Re: "body" extension


On Fri, 2002-06-14 at 17:33, Jutta Degener wrote:


On Fri, Jun 14, 2002 at 03:09:18PM -0600, Tim Showalter wrote:

Doing this right (charset decoding with comparators) is hard, but is the
right thing.


I think that's the right thing for some applications,
but not for others.


I want to address this but I want to answer everything else first.

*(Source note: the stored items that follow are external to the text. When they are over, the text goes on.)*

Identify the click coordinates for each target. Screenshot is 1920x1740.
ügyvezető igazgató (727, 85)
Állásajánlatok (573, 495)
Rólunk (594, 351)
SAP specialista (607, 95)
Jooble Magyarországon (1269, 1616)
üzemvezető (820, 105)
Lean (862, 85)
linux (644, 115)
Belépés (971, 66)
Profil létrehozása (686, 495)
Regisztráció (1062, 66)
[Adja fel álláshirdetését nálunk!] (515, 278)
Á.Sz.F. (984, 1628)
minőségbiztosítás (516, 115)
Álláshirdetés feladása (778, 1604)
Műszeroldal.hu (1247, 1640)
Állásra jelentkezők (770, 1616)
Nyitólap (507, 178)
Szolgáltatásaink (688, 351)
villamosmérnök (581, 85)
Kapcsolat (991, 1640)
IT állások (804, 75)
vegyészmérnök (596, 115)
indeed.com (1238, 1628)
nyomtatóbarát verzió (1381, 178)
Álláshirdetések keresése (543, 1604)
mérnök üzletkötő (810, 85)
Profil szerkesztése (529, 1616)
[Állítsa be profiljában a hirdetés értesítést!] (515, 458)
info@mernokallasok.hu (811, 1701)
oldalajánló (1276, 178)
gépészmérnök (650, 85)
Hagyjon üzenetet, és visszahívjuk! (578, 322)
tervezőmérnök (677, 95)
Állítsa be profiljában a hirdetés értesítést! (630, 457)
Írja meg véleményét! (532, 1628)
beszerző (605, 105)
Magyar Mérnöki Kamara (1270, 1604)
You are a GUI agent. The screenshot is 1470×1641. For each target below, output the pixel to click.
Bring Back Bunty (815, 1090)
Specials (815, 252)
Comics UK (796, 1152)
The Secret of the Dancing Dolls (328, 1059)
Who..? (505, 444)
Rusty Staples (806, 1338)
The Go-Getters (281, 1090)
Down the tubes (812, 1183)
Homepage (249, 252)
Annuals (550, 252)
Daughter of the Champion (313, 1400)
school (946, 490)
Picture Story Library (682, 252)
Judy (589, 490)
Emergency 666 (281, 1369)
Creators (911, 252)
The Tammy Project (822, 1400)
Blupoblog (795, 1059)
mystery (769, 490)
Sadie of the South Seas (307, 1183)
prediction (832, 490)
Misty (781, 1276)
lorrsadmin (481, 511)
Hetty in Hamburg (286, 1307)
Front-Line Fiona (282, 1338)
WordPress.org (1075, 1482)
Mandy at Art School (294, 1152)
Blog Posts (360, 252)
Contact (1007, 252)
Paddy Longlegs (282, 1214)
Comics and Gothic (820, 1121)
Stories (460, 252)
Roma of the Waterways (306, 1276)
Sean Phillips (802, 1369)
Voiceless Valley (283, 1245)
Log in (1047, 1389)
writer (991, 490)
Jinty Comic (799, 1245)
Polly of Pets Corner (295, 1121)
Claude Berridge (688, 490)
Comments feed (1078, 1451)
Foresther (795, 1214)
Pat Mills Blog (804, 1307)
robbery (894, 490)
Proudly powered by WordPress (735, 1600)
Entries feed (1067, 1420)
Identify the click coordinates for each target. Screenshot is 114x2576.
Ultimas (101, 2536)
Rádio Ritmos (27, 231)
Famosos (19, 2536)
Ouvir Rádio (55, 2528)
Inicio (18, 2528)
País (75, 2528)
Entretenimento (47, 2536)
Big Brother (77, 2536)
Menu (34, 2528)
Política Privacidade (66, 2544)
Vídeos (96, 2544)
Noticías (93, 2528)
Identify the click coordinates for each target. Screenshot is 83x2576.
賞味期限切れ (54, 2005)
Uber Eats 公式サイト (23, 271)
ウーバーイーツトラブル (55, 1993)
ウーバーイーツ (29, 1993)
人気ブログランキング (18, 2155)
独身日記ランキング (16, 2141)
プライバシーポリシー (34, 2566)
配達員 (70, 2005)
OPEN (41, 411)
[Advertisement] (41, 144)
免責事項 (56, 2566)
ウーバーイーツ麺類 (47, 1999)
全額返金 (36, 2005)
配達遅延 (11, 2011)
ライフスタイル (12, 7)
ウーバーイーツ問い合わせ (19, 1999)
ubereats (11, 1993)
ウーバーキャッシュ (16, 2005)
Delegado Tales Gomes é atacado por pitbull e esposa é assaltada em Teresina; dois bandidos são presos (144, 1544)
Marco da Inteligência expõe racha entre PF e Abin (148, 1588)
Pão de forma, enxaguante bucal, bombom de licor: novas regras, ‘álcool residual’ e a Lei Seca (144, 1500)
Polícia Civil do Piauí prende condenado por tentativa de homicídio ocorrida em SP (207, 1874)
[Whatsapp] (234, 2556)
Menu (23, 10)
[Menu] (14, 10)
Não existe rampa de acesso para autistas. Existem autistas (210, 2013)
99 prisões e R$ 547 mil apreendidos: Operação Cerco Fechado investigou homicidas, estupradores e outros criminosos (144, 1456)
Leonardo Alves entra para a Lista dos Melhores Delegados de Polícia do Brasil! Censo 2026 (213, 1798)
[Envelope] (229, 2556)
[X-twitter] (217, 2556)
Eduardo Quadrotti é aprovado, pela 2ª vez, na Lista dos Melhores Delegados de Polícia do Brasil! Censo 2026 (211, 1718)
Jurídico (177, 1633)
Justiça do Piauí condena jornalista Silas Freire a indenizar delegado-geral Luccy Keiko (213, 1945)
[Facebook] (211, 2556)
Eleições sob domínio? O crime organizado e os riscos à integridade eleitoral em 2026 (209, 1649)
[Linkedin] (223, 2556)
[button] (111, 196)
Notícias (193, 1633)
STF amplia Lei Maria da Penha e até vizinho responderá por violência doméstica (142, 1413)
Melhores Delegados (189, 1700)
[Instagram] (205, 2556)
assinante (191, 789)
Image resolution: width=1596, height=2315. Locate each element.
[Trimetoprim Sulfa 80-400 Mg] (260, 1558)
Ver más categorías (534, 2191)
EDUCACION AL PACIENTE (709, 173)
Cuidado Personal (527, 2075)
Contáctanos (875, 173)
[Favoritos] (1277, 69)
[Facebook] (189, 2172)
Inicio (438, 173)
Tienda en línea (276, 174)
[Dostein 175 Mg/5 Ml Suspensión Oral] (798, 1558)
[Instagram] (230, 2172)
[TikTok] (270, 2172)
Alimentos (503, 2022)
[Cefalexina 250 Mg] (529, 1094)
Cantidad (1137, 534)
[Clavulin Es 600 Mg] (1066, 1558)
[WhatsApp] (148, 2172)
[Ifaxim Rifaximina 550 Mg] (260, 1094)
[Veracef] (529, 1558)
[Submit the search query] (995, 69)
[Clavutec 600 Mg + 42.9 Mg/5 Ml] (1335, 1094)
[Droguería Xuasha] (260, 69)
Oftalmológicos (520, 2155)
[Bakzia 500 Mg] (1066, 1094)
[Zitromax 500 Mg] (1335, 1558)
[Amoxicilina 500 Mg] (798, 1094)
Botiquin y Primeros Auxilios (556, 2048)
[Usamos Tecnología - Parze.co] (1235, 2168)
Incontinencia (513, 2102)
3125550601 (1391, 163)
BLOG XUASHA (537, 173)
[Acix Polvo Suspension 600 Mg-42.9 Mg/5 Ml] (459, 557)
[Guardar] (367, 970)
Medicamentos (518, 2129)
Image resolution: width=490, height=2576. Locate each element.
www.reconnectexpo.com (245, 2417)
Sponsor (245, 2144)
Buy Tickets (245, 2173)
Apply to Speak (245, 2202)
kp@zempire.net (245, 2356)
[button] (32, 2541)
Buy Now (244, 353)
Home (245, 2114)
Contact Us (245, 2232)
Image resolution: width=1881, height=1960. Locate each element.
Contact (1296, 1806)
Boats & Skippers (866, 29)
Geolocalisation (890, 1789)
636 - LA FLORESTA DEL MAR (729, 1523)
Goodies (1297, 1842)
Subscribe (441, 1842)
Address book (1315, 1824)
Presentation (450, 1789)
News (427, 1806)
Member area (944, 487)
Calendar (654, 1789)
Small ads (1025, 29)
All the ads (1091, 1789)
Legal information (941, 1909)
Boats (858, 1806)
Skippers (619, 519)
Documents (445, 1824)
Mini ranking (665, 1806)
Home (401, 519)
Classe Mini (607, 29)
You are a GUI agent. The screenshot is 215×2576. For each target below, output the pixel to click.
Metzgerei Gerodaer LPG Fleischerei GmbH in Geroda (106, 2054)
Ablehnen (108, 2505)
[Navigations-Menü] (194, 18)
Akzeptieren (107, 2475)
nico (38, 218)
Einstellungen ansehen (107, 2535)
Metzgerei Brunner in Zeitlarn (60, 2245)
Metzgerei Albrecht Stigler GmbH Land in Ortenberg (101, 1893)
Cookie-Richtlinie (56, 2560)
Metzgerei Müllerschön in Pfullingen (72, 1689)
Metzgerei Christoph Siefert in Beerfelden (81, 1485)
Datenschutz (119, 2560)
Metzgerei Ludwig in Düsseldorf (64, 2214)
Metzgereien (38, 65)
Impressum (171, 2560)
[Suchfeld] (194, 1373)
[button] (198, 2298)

I'm thinking about the application you describe in the
form of another extension I'm calling "text".  (You're not
the only person who wants this to be part of "body" and
triggered with a flag or by its absence; I'm resisting this
mostly because I want to get "body" out to closely resemble
existing practice, and I haven't yet heard that this kind
of behavior is existing practice.  Please set me straight if
you know differently!)


Codifying existing practice would be fine with me, but my problem is
that the particular piece of real estate that would be the "body"
keyword seems valuable to me.  What we're describing here is the
uncommon case where you want to go mucking with the raw data of the
message.  It's easy to implement, but when a user goes and tries to use
it in practice, they're not going to be able to decode CTEs.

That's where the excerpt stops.